===== Fragmento del texto =====

Corría el año 2014. Junio y fuego. El de La Habana fue mi primer y único viaje a Cuba. Fidel, el hacedor del régimen, que es dictadura a la fuerza, convalecía en alguna finca rodeado de su nostalgia decadente, de “guevaras” y de “moncadas”, de saharianas verdes y blancas, a punto de morir enterrado con toda su vieja guardia, como los guerreros de terracota de Xian.
Pasó desapercibido aquel primer viaje de un miembro del Gobierno de España a Cuba después de muchos años. Aparentemente era un viaje insustancial, encaminado a abrir cauces de colaboración para que Correos de Cuba y Correos de España procuraran remesas de dinero entre ambos países. En aquel momento no podía librar más batalla contra el régimen que permitir que el dinero doméstico fluyera del Mediterráneo al Caribe para cubrir las necesidades más básicas de las familias cubanas.
Esquina Obispo y Monserrate, el Floridita, el mejor bar del mundo para el bueno de Hemingway. Aquella tarde fue tarde de daiquiri, de mulatas de terciopelo azul, de risas a medio gas y de guiris en viajes de negocio sin negocios. Al final de la barra, donde la ventana frunce la cortina para evitar la luz absoluta del Caribe, se puede dejar pasar el tiempo antes de que el tiempo pase por encima de uno mismo.
Tras varios “papa dobles” en homenaje al amante de Ava Gardner, salimos en grupo calle Obispo abajo para pasear por la eterna España que es Habana; mi Cádiz, mi Triana canaria. Y nos perdimos entre la humedad y el olor a churros de cuentapropistas, a café mezclado, a alcohol de reverbero, a picadillo de soya y pescado podrido. A la comida subsidiada y mal cocida de los que comen gracias a la cartilla revolucionaria de racionamiento.
Pero hasta el olor se forma de memoria histórica, de emoción rabiosa de una Habana perdida. Porque el habanero ya no huele, porque le han robado hasta el derecho a oler. Porque ellos no huelen jazmines ni hojas de acacia, sino peste de sebo, hollín, grajo de guagua, arrecife sucio y agua estancada en verde caqui.
Con paso espeso y laringe congestionada, cruzamos los arroyos del suelo y los cirros sobre un azul perfecto hasta llegar a una plaza donde se abría una puerta grande a una Oficina de Correos local. La cabeza de un león, donado por España en algún momento de su reciente historia, esperaba el depósito de las cartas. La mano dentro, las fauces preparadas y la seguridad de que el rey de la selva impedirá que nadie hurte la correspondencia.
En la estafeta había cuatro empleados jóvenes que atendían solícitos y complacientes a todo cubano que lo demandara. A la izquierda, ella. La memoria me pudre el nombre. Que sea Caridad, la habanera. Una camisa blanca con botones negros punteados a distancia de ochos centímetros y una sonrisa tímida que abarcaba toda la luz del Malecón.

===== Datos sin procesar =====

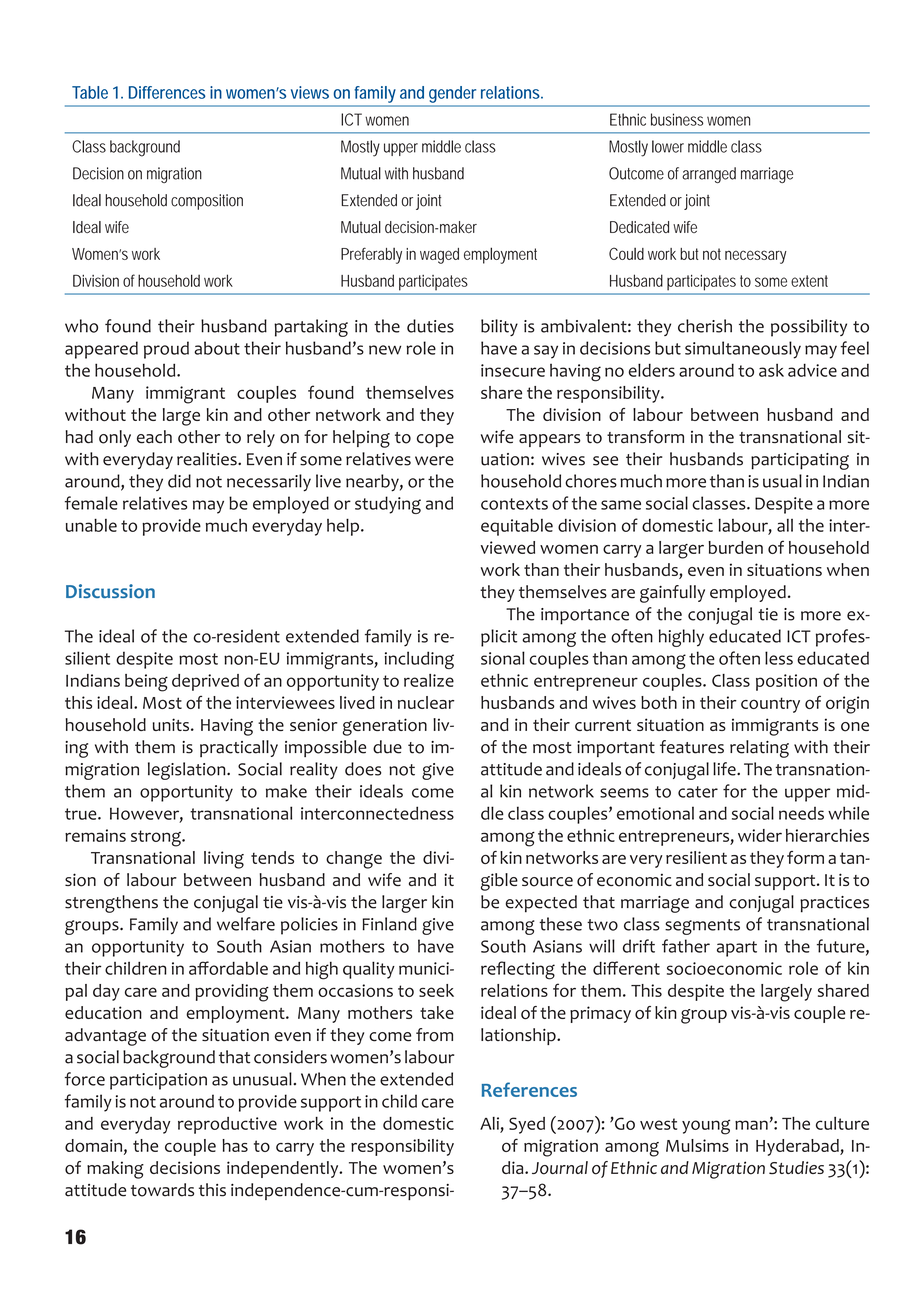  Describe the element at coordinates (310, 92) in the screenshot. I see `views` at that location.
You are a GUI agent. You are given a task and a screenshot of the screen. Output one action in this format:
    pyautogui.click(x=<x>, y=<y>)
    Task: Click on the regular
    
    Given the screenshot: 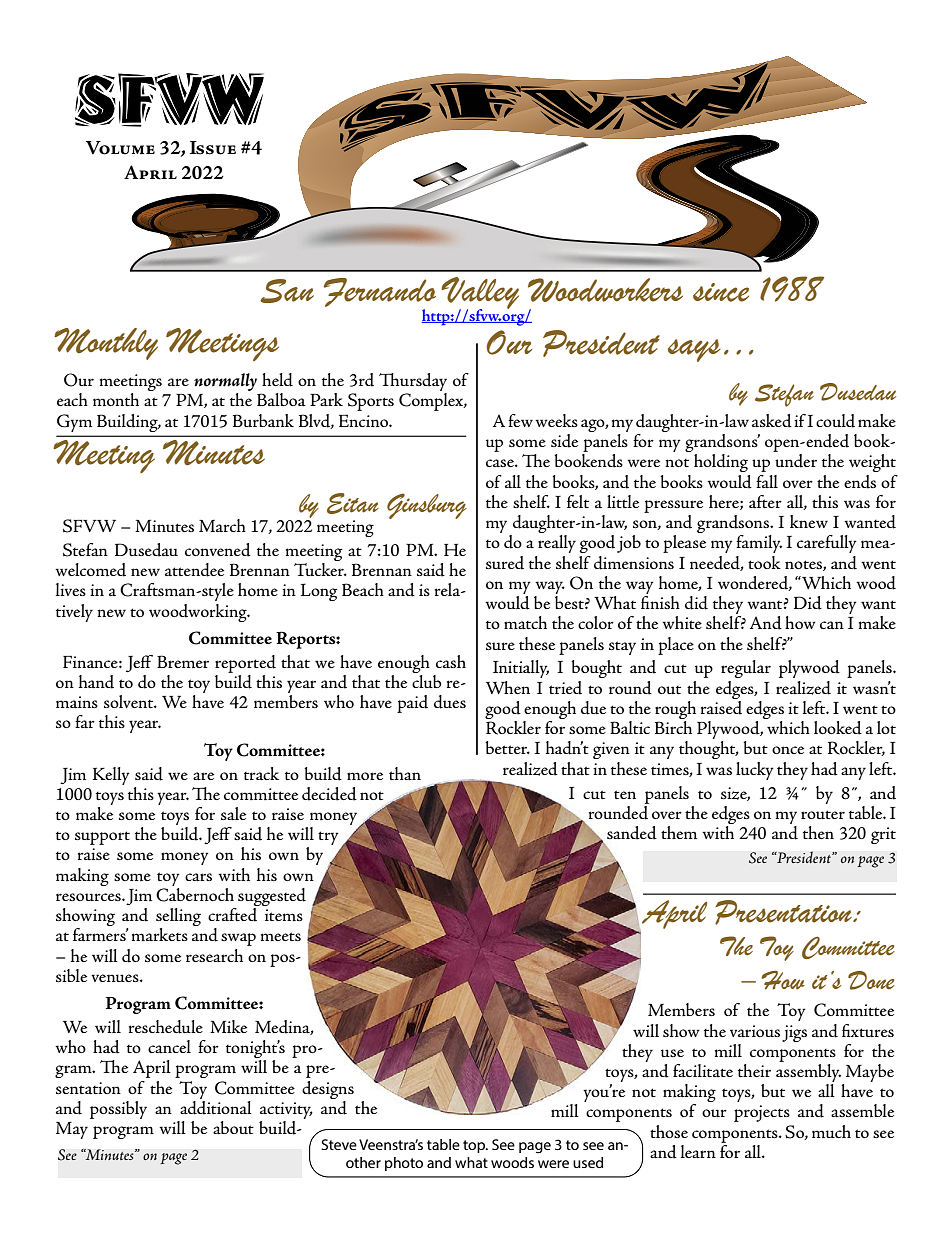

=====

▸ Objetivo: Reescribe la crónica sobre La Habana desde "Esquina Obispo y" y continuando hasta "revolucionaria de racionamiento.", y rebautiza "Floridita" como "Bodeguita". Para esta actividad no se necesita el listado.

▸ Ejercicio resuelto:
Esquina Obispo y Monserrate, el Bodeguita, el mejor bar del mundo para el bueno de Hemingway. Aquella tarde fue tarde de daiquiri, de mulatas de terciopelo azul, de risas a medio gas y de guiris en viajes de negocio sin negocios. Al final de la barra, donde la ventana frunce la cortina para evitar la luz absoluta del Caribe, se puede dejar pasar el tiempo antes de que el tiempo pase por encima de uno mismo.
Tras varios “papa dobles” en homenaje al amante de Ava Gardner, salimos en grupo calle Obispo abajo para pasear por la eterna España que es Habana; mi Cádiz, mi Triana canaria. Y nos perdimos entre la humedad y el olor a churros de cuentapropistas, a café mezclado, a alcohol de reverbero, a picadillo de soya y pescado podrido. A la comida subsidiada y mal cocida de los que comen gracias a la cartilla revolucionaria de racionamiento.